_HOW TO COMPLETE THIS TASK_
Copy out each line featuring the string "screenshot" from the entries beneath.

_DATA UNDER STUDY_
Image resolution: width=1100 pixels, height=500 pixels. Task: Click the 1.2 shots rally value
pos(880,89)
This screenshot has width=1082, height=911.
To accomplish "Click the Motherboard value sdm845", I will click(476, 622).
==
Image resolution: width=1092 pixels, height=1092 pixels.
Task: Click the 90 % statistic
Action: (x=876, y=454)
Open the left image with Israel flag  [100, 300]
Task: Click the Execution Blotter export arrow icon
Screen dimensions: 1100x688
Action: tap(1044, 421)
* * *
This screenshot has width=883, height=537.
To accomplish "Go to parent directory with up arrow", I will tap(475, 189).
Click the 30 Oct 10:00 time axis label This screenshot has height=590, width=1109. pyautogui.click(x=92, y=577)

_WRITTEN ANSWER_
This screenshot has width=1082, height=911.
This screenshot has width=883, height=537.
Click the 30 Oct 10:00 time axis label This screenshot has height=590, width=1109. pyautogui.click(x=92, y=577)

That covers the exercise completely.